Source material:

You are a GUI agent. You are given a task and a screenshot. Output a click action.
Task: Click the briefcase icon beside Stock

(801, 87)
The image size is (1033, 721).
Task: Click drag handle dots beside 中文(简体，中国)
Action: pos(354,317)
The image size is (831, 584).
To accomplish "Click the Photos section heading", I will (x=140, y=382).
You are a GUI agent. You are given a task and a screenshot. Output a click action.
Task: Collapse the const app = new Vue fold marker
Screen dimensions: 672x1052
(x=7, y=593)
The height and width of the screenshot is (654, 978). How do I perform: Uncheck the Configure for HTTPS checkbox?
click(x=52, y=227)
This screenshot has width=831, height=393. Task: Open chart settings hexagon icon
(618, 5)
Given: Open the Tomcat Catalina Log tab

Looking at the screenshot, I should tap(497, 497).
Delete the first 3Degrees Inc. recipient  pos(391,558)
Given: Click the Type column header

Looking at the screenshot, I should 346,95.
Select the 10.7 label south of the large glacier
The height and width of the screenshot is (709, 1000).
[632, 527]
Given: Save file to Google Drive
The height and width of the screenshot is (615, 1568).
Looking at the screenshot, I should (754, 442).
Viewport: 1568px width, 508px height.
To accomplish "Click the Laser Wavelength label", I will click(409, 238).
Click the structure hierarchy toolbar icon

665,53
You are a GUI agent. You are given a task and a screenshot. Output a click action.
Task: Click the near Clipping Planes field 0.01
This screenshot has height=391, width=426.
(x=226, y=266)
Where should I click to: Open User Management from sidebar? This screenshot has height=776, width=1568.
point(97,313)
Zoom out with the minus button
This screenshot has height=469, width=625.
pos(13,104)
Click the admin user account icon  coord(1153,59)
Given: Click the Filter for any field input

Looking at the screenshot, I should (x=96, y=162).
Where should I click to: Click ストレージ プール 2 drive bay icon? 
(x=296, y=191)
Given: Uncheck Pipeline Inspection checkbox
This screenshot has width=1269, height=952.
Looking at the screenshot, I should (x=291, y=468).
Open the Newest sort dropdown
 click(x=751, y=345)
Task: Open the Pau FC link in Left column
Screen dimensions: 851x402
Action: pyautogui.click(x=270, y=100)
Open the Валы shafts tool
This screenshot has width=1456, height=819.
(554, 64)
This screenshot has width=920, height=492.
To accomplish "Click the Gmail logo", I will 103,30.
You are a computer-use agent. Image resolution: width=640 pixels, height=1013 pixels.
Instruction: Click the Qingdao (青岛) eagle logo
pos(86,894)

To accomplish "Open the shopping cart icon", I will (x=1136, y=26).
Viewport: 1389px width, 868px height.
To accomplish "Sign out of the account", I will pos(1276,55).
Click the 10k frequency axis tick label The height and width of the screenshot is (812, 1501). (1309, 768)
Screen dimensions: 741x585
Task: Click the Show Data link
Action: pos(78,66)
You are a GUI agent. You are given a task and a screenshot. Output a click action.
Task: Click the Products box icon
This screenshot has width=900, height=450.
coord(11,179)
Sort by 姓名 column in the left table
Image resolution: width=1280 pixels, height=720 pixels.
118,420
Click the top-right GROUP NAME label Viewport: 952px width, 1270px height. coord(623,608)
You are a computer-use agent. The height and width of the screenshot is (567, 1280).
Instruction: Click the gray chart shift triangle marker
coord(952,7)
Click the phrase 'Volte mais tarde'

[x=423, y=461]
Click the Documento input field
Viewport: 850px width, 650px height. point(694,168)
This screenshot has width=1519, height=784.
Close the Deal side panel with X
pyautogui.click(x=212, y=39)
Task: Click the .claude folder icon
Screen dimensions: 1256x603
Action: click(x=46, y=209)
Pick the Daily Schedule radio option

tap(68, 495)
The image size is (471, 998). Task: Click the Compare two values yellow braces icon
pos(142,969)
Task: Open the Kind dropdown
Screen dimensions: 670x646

Assignment: Go to the line with "Sort by 姓名 column in the left table" in the entries above and repeat every line from there through the line with "Task: Click the .claude folder icon", exactly and with no other text.

Solution below:
Sort by 姓名 column in the left table
Image resolution: width=1280 pixels, height=720 pixels.
118,420
Click the top-right GROUP NAME label Viewport: 952px width, 1270px height. coord(623,608)
You are a computer-use agent. The height and width of the screenshot is (567, 1280).
Instruction: Click the gray chart shift triangle marker
coord(952,7)
Click the phrase 'Volte mais tarde'

[x=423, y=461]
Click the Documento input field
Viewport: 850px width, 650px height. point(694,168)
This screenshot has width=1519, height=784.
Close the Deal side panel with X
pyautogui.click(x=212, y=39)
Task: Click the .claude folder icon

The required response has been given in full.